Thursday, June 18, 2020

Unwelcome raccoon

For awhile now we've been seeing signs of young raccoons around the place. So far their crimes have included:
1. Knocking over our garbage can and pulling everything out. Not a small trash can, we have one of those chest-high big totes on wheels that the garbage company issues.
2. Pulling the camper birdhouse off of the shed and killing the wren family.
3. Killing a quail by pulling it out from under the pen.
4. Destoying the suet feeder and stealing the bird food.
5. Pooping in our yard.

Last night I fell asleep reading on the couch and awoke around 3 a.m. to the sound of pitter-pats on the porch.

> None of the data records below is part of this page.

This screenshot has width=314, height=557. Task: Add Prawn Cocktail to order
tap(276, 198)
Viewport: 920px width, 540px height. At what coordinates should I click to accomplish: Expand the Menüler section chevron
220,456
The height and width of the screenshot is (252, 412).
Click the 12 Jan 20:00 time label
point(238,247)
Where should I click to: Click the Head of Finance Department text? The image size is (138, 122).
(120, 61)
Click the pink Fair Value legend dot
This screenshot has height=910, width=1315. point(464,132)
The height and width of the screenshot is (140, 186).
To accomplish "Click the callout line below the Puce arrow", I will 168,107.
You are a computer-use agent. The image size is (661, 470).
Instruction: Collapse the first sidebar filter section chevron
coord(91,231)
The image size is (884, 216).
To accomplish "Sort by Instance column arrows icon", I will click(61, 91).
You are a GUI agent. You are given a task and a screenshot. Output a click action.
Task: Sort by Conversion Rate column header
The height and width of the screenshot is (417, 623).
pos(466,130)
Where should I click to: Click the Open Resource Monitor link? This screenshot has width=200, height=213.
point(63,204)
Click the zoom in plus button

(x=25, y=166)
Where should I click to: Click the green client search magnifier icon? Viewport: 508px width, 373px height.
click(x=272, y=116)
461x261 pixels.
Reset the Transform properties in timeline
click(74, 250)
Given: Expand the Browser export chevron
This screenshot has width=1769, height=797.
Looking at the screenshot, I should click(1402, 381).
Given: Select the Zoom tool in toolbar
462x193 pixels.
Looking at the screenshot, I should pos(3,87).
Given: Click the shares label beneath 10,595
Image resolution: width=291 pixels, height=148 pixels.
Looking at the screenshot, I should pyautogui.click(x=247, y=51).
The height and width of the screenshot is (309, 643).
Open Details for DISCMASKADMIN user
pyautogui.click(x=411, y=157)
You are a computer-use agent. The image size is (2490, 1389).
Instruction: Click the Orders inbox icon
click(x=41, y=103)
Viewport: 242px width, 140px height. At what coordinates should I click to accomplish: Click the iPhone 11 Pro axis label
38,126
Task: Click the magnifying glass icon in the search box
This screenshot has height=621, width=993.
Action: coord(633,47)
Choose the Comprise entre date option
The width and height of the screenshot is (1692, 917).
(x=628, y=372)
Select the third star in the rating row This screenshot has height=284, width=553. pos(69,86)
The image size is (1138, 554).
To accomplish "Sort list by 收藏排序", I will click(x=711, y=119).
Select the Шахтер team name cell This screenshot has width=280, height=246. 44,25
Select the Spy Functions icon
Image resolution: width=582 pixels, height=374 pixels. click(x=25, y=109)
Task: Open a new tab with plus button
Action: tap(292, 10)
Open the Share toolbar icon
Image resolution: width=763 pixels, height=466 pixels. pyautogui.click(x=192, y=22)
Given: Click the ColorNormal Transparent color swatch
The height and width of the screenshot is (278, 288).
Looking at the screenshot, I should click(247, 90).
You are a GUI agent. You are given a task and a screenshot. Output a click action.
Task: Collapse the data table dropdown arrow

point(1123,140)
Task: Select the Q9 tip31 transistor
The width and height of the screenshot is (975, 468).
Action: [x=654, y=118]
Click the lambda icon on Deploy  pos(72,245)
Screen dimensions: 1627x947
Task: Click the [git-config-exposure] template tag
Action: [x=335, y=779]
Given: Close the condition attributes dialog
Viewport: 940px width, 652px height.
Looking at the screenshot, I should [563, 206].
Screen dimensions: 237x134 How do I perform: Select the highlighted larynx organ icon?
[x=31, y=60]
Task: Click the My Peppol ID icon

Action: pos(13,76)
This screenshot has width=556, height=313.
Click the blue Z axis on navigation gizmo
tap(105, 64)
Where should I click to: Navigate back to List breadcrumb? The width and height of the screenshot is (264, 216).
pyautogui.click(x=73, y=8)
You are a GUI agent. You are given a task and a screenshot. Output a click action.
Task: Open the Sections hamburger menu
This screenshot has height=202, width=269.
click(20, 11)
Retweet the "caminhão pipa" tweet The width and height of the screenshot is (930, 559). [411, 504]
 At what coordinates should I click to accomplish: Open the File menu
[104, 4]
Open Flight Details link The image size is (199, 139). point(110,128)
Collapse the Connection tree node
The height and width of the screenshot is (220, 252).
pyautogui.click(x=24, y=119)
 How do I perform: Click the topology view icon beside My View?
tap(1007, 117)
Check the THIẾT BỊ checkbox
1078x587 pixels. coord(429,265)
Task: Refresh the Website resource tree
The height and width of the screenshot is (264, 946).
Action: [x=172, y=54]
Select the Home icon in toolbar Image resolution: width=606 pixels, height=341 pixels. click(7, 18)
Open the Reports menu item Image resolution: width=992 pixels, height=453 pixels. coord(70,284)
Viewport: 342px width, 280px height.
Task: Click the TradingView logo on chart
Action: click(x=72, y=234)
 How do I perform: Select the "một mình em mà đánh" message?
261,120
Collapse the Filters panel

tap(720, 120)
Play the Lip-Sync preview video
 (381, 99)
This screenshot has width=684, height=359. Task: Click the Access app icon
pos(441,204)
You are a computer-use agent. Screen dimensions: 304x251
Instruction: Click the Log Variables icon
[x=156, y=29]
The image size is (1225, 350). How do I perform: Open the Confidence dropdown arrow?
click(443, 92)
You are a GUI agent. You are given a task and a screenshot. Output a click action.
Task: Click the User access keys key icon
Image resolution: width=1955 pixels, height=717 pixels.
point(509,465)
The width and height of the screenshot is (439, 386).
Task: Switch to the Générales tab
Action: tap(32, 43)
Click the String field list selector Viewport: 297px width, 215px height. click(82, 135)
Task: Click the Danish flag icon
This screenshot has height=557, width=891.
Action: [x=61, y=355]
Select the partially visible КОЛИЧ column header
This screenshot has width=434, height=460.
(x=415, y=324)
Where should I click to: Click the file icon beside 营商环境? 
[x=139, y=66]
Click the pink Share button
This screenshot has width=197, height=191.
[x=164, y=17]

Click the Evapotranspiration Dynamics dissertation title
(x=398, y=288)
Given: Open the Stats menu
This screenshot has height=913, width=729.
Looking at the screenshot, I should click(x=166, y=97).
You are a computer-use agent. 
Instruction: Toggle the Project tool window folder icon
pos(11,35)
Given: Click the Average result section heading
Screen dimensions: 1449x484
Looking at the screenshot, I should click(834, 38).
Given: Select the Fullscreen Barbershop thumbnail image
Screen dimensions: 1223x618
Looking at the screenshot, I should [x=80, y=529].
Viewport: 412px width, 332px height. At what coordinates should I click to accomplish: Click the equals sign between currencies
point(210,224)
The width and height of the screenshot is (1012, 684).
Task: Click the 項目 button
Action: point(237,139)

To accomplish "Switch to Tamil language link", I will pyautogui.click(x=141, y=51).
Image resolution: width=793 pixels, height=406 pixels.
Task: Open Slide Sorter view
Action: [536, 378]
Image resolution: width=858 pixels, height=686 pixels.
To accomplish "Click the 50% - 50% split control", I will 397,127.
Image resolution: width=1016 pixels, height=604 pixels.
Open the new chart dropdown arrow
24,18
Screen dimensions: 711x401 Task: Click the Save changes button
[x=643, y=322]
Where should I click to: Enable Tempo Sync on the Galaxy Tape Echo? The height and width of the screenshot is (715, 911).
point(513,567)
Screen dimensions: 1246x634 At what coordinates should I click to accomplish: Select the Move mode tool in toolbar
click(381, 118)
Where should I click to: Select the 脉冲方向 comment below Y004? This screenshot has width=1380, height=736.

Here he is sliding the old milk box across the porch.

And pulling out the container of fish food we use for the little pond on the porch.

I rapped on the door. He ran off. Came back. I opened the door and yelled at him. Ran off. Came back. At this point I really wished I could have just shot the stupid thing. The elderly opossum that visits the porch is cute.  Raccoons are just destructive assholes.

 Decided not to shoot it because of 1) waking up the house 2) we live in a neighborhood 3) husband just pressure washed the porch and would not be pleased. So I went in the kitchen and found a potato, opened the door and threw it at the raccoon. And missed. I went to bed. 

This morning I found this:

My water lillies all torn up, the kids pet fish missing and the remains of pet snail Gary strewn across the porch. Plus he ran off with the potato I threw. Not like I wanted it back, but still.

War has been declared. 


  1. Shoot the blighter, he will be back to destroy more.

    1. This comment has been removed by the author.

    2. I had a very good morning today. The raccoon not so much.

  2. I use a havahart trap. Then dispatch the buggers when it's more convenient.... Raccoons ARE A-holes!